Whether it’s helping individuals build camera confidence or crafting engaging videos, Neil ensures every client stands out and delivers their message with impact.
⭐️ MARK: youtube.com/ @educationonfire5530
Mark is a professional percussionist with 25 years of experience and has performed with some of the UK's finest orchestras and theatre companies. He discovered his passion and 'voice' through music, which led him to share his understanding through drum and percussion teaching in schools and his private practice.
Mark's desire to share the creative and inspiring learning he witnessed in schools drove him to start the Education on Fire podcast in December 2016. With over 370 episodes released and downloaded in 147 countries, Mark interviews educators worldwide, enabling parents and caregivers to support their children in living, learning, and growing to their full potential.

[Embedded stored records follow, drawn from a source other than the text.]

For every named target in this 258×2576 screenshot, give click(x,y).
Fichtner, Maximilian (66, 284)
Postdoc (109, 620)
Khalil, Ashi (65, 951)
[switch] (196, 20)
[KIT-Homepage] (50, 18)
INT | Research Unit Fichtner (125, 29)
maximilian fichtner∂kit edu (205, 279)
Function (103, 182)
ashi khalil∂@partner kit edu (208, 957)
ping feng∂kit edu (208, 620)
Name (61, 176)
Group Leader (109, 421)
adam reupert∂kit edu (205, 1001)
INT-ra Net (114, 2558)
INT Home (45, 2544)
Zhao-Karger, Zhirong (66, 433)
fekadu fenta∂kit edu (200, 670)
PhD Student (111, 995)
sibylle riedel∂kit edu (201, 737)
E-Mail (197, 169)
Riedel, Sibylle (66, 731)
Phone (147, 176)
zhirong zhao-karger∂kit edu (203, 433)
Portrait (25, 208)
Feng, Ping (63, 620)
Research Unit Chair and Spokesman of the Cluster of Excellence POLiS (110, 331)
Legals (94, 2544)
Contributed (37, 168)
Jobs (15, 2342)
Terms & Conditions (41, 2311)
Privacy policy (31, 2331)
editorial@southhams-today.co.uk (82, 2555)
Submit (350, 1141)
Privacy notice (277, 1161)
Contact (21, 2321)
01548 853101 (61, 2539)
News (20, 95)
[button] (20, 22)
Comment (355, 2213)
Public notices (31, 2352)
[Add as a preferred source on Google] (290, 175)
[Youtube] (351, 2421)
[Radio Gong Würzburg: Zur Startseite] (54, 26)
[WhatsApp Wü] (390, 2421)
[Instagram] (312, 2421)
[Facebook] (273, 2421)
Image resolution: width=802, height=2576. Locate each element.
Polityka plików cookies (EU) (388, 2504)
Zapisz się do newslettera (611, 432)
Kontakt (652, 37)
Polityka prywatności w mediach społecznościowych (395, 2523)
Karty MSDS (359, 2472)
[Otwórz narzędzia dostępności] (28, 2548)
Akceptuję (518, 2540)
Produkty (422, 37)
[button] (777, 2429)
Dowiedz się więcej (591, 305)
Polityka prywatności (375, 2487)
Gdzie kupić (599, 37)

⭐️ LISA: youtube.com/@AnAppetizingLife
Lisa is a passionate lifestyle entrepreneur, consultant, content creator, and the founder of the lifestyle brand An Appetizing Life. With a strong background in advertising and television, both on and off-camera, Lisa brings a wealth of experience and expertise to her work.
Having successfully created her own jewelry and home fragrance company, Lisa understands the intricacies of building a brand from the ground up. Through her consultancy business, Lisa is dedicated to helping women entrepreneurs aged 50+ grow their brands, elevate their visibility, and celebrate their accomplishments.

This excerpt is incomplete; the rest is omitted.